Programas reúnem 37 crianças que dividem o mesmo espaço
Quem percorre as ruas da Moradia Estudantil logo vai atentar para um alegre detalhe no cenário: é o grande número de crianças que ali residem com os pais estudantes. São 37 meninos e meninas, de várias faixas etárias, o que levou a Comissão de Projetos a elaborar três atividades especialmente voltadas para elas, no intuito de facilitar sua integração.
Desde abril, Adriana do Amaral e Luciana Holland vêm reunindo uma grande roda de crianças em atividades que envolvem arte-educação e educação musical. “De forma lúdica e contextualizada dentro do universo da criança, promovemos encontros semanais em que procuramos trabalhar temas relacionados à coletividade, violência e gênero, dentre outros”, explica Adriana, a respeito do projeto batizado de Cidadania e Ação Social na Infância.
Outro projeto que Adriana do Amaral vai implementar nas próximas semanas é a horta escolar. Já foi escolhido um canto para que os pequenos recebam aprendam sobre as espécies de plantas e a plantá-las. Luciana Holland, por sua vez, dedica-se a passar noções de música às crianças, com teclado e violão. Nesse primeiro momento, apenas as crianças da Moradia participam das atividades infantis, mas a idéia é estender o programa para a comunidade externa. “Para nós, este trabalho também abre espaço para uma futura especialização”, diz Luciana.
Capoeira para mulheres gera pesquisa acadêmica
Mais do que projetos sociais para a comunidade, alguns deles se destacam porque também constituem um rico material para a pesquisa acadêmica, como o projeto Capoeira para Mulheres.
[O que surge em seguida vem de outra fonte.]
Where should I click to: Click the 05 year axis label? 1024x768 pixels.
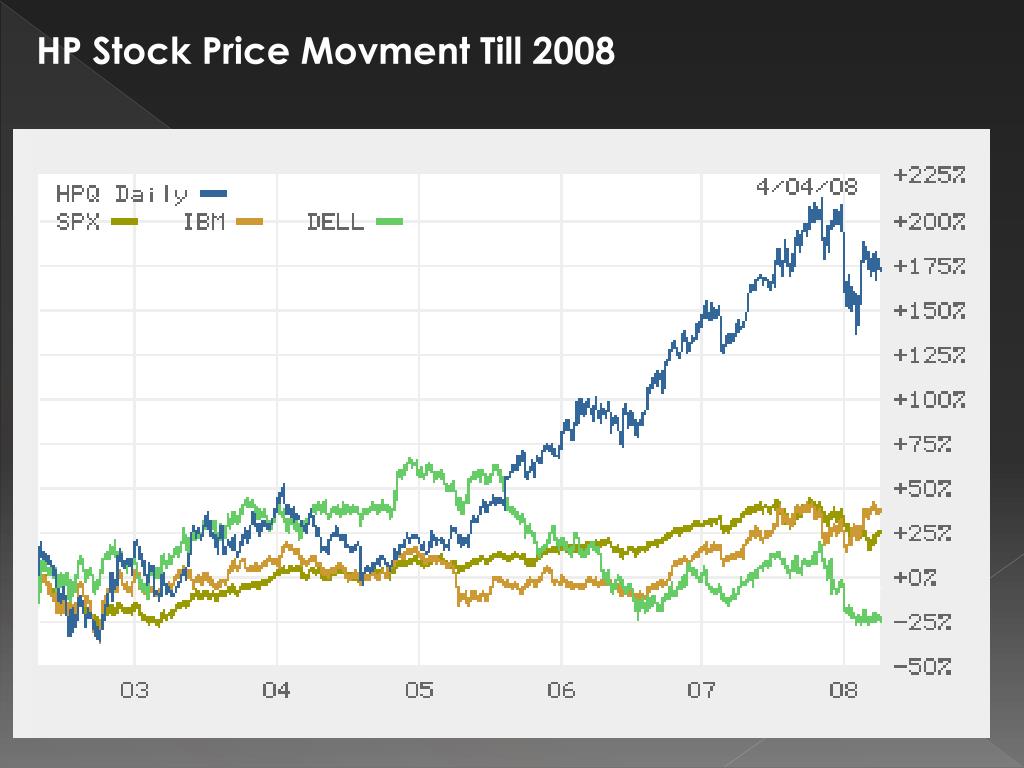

Camila Rocha Firmino, ao mesmo tempo em que proporciona para as mulheres noções básicas de defesa pessoal por meio da capoeira, já elabora a partir desta atividade na Moradia o seu projeto de mestrado, que deve iniciar no próximo ano. Camila faz Ciências Sociais em Antropologia, sendo que as questões de gênero chamam mais a sua atenção. “À medida que me aprofundei no tema, percebi o potencial de uma pesquisa relacionada à influência negativa dos discursos sobre a fragilidade feminina no aprendizado de capoeira”, antecipa.
Capoeirista desde os 15 anos de idade, Camila Firmino argumenta que, embora a atividade oferecida vise à defesa pessoal das mulheres, não deve haver diferenciação no ensino da arte em relação aos homens. “O ensino que se pratica baseia-se nos discursos médicos que pregam a diferenciação biológica dos sexos, o que já não condiz com a realidade. Esses discursos há muito perderam força científica. Por isso, a proposta é criar espaços em que essas reflexões surjam de maneira espontânea”, afirma. Cerca de dez jovens participam das oficinas oferecidas por Camila Firmino aos domingos pela manhã.